@vexaai/transcript-rendering
v0.4.0
Published
Real-time transcript state management: confirmed/pending two-map model, deduplication, speaker grouping
Maintainers
Readme
Transcript Rendering
Why
Real-time transcript WebSocket streams produce overlapping, out-of-order, duplicate segments. Multiple speakers talk simultaneously, ASR engines emit draft-then-confirmed rewrites, and network jitter delivers segments out of order. Without a processing pipeline, rendering this raw data produces garbled, duplicated text.
What
This library transforms raw TranscriptSegment[] streams into clean, speaker-grouped SegmentGroup[] output ready for rendering.
Data Flow
WebSocket / REST segments
│
▼
upsertSegments() merge into Map, handle draft→confirmed
│
▼
sortSegments() order by absolute_start_time
│
▼
deduplicateSegments() remove overlaps, expansions, tail-repeats (per-speaker)
│
▼
groupSegments() consecutive same-speaker segments → SegmentGroup[]
│
▼
SegmentGroup[] ready to renderExports
| Export | Signature | Description |
|--------|-----------|-------------|
| upsertSegments | (existing: Map<string, T>, incoming: T[]) => Map<string, T> | Merge incoming segments into a map; handles draft→confirmed transitions |
| sortSegments | (segments: T[]) => T[] | Sort segments by absolute_start_time (ISO string comparison) |
| deduplicateSegments | (segments: T[]) => T[] | Speaker-aware dedup: adjacent duplicates, containment, expansion, tail-repeats |
| groupSegments | (segments: T[], options?: GroupingOptions) => SegmentGroup<T>[] | Group consecutive same-key segments; splits at maxCharsPerGroup boundaries |
| parseUTCTimestamp | (timestamp: string) => Date | Parse ISO timestamps as UTC (appends Z when no timezone suffix) |
| TranscriptSegment | type | Input segment interface |
| SegmentGroup | type | Output grouped segments |
| GroupingOptions | type | Grouping configuration |
TranscriptSegment Fields
| Field | Type | Description |
|-------|------|-------------|
| text | string | Segment text content |
| speaker | string? | Speaker name or identifier |
| absolute_start_time | string | ISO timestamp of segment start |
| absolute_end_time | string | ISO timestamp of segment end |
| completed | boolean? | Whether the segment is finalized (vs. draft) |
| segment_id | string? | Stable identity (e.g., speakerA:3) |
| start_time | number? | Relative start time in seconds |
| end_time | number? | Relative end time in seconds |
| updated_at | string? | ISO timestamp of last update |
GroupingOptions
| Option | Type | Default | Description |
|--------|------|---------|-------------|
| getGroupKey | (segment: TranscriptSegment) => string | Groups by speaker | Returns the grouping key for a segment |
| maxCharsPerGroup | number | 512 | Maximum characters per group before splitting at segment boundaries |
How
Install & Build
cd packages/transcript-rendering
npm install
npm run build # Build with tsup (ESM + CJS)

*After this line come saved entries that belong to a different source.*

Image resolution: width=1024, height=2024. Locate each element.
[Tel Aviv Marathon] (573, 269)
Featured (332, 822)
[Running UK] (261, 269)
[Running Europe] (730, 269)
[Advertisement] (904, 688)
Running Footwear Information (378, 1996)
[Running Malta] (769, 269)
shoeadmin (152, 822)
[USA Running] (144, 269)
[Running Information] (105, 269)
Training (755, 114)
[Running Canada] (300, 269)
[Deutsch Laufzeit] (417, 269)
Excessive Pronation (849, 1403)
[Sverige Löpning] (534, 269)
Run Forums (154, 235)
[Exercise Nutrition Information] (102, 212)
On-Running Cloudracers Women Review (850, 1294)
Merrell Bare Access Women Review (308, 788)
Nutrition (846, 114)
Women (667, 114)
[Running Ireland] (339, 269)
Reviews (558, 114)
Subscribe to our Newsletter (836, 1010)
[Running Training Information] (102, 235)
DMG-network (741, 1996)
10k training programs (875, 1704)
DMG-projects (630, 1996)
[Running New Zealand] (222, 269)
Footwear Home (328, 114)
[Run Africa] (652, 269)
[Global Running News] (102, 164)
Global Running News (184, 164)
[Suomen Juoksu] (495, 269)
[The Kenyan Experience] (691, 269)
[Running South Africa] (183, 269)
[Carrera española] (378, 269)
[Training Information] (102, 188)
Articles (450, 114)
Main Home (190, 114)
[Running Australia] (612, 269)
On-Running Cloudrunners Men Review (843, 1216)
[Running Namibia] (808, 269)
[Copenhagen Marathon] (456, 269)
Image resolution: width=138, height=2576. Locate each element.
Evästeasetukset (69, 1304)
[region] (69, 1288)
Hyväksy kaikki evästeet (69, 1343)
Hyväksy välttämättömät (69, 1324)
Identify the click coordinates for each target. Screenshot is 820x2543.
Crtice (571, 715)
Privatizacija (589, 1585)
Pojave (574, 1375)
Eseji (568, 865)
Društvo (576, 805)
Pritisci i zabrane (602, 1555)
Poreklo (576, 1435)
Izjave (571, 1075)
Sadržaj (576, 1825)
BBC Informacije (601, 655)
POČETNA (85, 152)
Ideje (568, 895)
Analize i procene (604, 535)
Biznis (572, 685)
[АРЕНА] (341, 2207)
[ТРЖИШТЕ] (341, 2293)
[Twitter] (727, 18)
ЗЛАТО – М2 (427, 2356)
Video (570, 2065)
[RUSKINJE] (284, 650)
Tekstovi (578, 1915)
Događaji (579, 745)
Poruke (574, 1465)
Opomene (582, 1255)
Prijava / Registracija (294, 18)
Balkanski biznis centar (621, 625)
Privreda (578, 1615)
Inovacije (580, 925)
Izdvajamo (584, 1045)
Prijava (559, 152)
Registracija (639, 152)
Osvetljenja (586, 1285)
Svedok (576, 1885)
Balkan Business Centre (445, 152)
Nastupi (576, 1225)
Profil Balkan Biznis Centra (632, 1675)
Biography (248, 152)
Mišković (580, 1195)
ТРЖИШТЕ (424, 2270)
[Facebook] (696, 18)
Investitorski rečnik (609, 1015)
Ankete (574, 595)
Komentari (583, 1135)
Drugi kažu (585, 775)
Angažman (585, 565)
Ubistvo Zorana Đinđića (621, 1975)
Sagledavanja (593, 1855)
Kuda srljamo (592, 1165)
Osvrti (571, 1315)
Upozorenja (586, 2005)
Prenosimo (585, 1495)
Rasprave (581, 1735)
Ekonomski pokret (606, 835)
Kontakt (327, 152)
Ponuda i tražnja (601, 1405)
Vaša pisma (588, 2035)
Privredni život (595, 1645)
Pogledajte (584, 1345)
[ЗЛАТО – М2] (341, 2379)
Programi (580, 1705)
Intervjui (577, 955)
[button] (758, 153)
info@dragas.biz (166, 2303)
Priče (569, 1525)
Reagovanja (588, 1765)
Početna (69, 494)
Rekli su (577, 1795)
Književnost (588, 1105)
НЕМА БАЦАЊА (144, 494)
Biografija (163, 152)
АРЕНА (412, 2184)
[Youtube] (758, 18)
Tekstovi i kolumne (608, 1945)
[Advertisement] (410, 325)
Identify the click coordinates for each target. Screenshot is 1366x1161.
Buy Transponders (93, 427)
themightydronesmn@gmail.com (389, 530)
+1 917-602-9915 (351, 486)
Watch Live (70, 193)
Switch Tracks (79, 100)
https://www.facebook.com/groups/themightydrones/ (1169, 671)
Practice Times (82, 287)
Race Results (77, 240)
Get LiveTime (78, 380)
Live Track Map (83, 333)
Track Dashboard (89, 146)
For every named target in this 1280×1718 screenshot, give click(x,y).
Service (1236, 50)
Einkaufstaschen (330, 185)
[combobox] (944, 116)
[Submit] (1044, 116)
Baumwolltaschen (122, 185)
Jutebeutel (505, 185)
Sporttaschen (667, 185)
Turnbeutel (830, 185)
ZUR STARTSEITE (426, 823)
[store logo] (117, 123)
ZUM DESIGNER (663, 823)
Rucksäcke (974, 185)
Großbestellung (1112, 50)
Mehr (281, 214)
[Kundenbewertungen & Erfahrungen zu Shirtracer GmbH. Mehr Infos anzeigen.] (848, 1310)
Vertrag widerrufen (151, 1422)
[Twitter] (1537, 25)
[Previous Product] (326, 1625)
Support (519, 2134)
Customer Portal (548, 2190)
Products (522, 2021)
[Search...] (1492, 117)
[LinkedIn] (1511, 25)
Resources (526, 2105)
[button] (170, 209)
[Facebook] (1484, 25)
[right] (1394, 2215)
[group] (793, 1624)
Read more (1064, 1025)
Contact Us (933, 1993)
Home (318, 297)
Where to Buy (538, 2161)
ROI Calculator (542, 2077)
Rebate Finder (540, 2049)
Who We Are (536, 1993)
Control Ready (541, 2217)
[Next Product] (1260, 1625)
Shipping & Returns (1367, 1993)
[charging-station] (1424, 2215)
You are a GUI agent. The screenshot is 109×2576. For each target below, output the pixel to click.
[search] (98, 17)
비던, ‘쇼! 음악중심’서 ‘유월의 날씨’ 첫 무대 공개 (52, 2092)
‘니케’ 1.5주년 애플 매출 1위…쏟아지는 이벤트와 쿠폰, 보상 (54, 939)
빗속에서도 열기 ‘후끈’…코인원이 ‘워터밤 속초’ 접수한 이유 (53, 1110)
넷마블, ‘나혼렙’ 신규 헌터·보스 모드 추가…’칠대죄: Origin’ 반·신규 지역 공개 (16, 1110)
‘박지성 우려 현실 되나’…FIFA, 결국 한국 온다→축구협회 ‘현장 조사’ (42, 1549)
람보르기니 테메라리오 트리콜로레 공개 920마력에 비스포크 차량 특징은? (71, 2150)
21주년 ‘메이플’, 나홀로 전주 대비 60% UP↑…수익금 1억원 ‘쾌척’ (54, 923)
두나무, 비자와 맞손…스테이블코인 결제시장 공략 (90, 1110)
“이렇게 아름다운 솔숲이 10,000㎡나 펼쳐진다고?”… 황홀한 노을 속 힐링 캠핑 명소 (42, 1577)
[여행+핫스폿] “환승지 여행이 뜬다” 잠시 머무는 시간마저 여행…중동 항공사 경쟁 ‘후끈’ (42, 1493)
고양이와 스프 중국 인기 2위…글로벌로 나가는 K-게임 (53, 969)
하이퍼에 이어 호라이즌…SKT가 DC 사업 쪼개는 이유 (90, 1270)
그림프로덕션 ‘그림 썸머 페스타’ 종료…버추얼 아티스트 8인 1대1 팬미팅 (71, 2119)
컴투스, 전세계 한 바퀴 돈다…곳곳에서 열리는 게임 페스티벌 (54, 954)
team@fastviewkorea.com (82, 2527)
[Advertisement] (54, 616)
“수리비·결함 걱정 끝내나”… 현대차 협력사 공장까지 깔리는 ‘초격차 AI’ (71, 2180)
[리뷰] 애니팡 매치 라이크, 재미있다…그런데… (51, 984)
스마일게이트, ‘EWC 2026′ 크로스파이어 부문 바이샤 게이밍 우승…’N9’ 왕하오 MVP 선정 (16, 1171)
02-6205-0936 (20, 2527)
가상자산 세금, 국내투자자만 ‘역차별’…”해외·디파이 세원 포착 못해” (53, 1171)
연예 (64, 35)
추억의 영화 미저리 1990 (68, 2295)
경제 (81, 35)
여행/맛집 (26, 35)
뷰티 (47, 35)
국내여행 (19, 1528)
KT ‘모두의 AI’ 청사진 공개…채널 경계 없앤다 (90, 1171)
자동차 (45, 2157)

npm test # Run tests with vitest
npm run typecheck # Type-check without emittingUsage
import {
upsertSegments,
sortSegments,
deduplicateSegments,
groupSegments,
type TranscriptSegment,
} from '@vexaai/transcript-rendering';
// Maintain a segment map across WebSocket messages
const segments = new Map<string, TranscriptSegment>();
ws.on('message', (data) => {
const incoming: TranscriptSegment[] = JSON.parse(data);
// Full pipeline: upsert → sort → dedup → group
upsertSegments(segments, incoming);
const sorted = sortSegments([...segments.values()]);
const deduped = deduplicateSegments(sorted);
const groups = groupSegments(deduped);
// Each group has: key (speaker), combinedText, startTime, endTime, segments[]
render(groups);
});Package
Published as @vexaai/transcript-rendering. Dual ESM/CJS output via tsup. Apache-2.0 license.